Isolation and characterization of two forms of Met-tRNA f deacylase from rabbit reticulocyte ribosomes

Abstract

We have separated and purified two forms of Met-tRNA f deacylase (or two separate enzymes), an activity that mediates in part the suppression of polypeptide chain initiation that occurs in heme deficiency or with double-stranded RNA, 1000-fold from the 0.5 M KCl wash of rabbit reticulocyte ribosomes.
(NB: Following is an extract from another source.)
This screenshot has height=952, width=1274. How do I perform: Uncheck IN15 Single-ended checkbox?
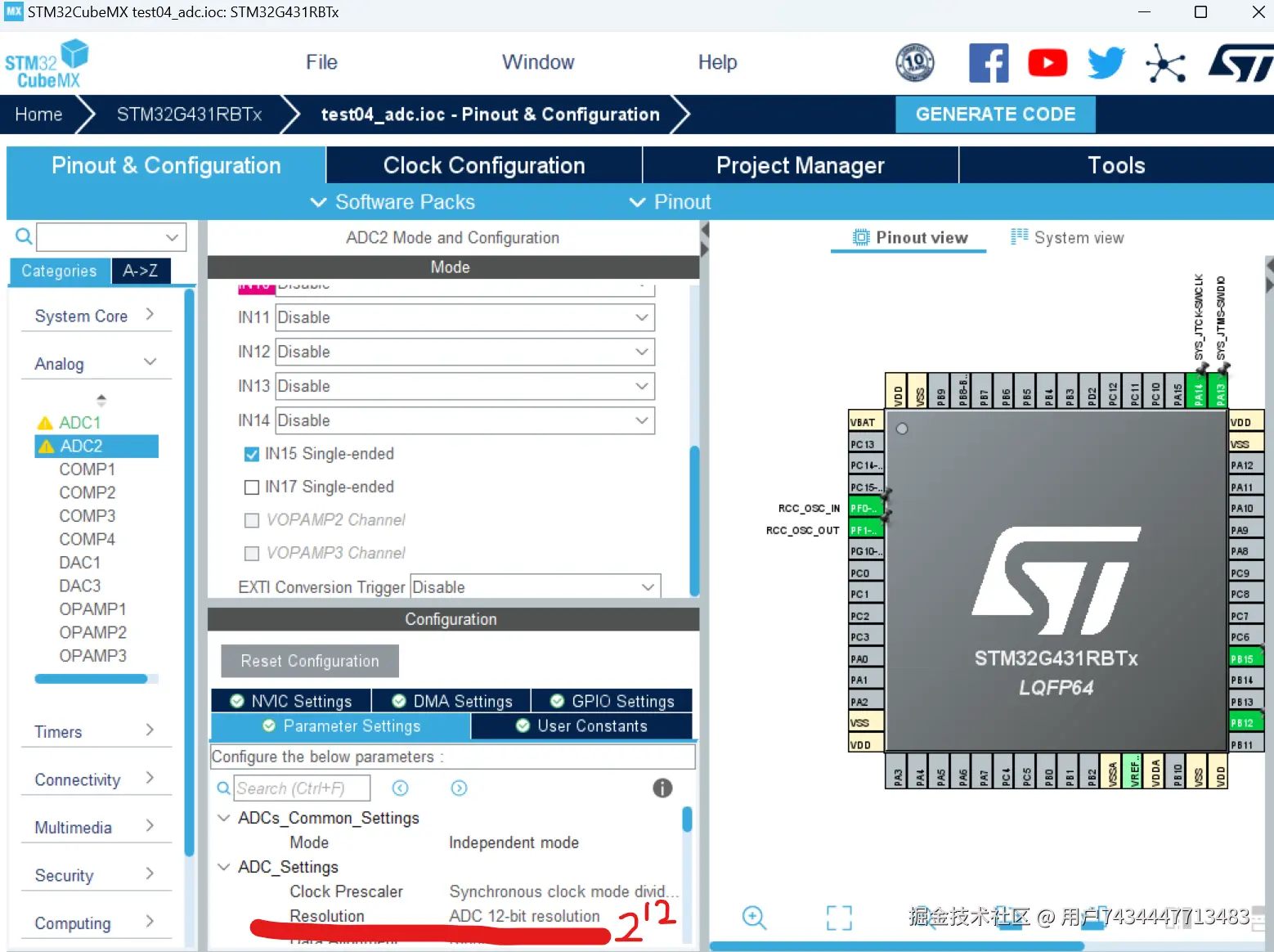click(252, 454)
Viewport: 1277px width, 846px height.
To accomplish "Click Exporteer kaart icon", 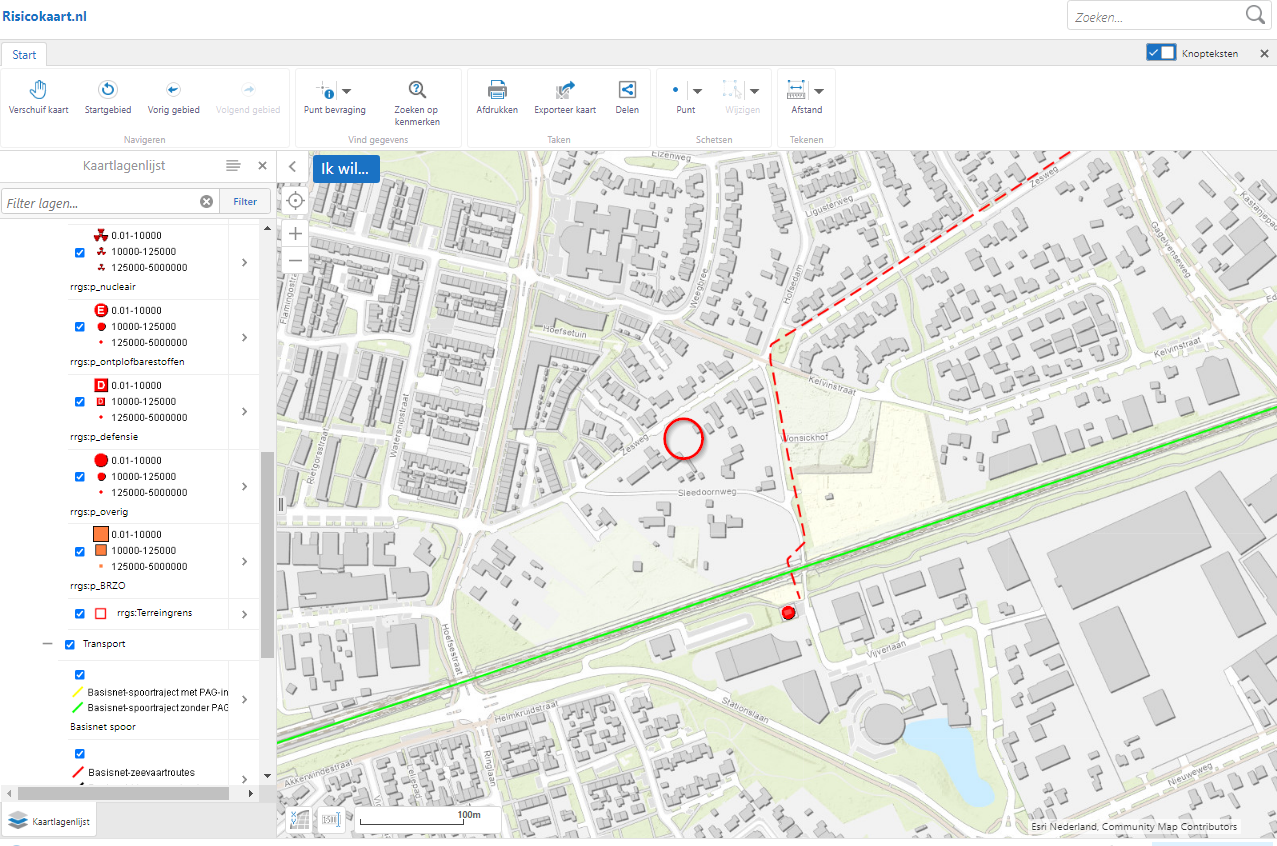I will coord(565,90).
Deacylase I is a minor activity with an S 20,w of 5.9, D 20,w of 4.9 and M r of 110 000, while deacylase II is the major activity with an S 20,w of 3.3, D 20,w of 7.1 and M r of 43 000. Both convert crude reticulocyte or pure yeast, wheat germ, and E. coli [ 35S]Met-tRNA f to [ 35S]methionine and tRNA Met f and have no effect on reticulocyte [ 35S]fMet-tRNA f, [ 3H]Ala-tRNA or [ 3H]Lys-tRNA. However, while deacylase I has similar activity throughout the pH range of 6.1–8.1, deacylase II has a sharp pH optimum at 7.9 and is almost completely inactive at 6.1. In addition, deacylase II shows a much greater affinity for pure Met-tRNA f than deacylase I ( K m of 1.5–3 nM vs. 100 nM), and, while deacylase II is selectively inhibited by tRNA Met f, deacylase I is inhibited similarly by any added tRNA.